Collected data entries
== == ==
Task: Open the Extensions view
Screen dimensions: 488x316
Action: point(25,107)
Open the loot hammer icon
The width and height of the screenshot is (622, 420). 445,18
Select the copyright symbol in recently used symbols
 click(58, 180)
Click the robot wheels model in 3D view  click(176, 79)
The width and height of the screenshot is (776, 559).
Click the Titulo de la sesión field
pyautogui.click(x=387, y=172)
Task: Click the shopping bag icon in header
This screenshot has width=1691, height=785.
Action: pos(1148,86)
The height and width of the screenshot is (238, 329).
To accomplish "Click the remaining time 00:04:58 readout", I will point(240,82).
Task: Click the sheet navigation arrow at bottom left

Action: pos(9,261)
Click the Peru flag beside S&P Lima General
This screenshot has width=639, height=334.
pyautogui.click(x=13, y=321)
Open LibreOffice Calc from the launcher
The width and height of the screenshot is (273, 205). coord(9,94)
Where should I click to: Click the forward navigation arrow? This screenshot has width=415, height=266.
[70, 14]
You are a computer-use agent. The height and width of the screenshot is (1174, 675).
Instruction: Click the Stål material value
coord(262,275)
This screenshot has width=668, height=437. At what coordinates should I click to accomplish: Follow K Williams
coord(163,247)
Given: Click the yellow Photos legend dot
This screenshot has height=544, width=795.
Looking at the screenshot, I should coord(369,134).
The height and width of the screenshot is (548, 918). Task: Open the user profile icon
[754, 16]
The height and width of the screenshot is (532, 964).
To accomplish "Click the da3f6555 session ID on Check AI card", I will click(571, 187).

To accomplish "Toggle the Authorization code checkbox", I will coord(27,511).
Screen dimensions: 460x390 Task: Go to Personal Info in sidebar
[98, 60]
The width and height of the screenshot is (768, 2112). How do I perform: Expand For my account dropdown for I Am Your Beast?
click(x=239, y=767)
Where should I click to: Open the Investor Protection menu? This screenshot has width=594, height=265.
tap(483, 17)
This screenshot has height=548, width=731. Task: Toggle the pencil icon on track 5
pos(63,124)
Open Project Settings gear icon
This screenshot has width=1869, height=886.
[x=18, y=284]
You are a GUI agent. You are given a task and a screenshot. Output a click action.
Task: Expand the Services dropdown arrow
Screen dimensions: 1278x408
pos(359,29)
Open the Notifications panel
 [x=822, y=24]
== == ==
- _Aim of the exercise_
Copy out the lines starting at the one containing "Open Project Settings gear icon" and ending with the last line of the entries. Include nothing else.

- _Written reply_
Open Project Settings gear icon
This screenshot has width=1869, height=886.
[x=18, y=284]
You are a GUI agent. You are given a task and a screenshot. Output a click action.
Task: Expand the Services dropdown arrow
Screen dimensions: 1278x408
pos(359,29)
Open the Notifications panel
 [x=822, y=24]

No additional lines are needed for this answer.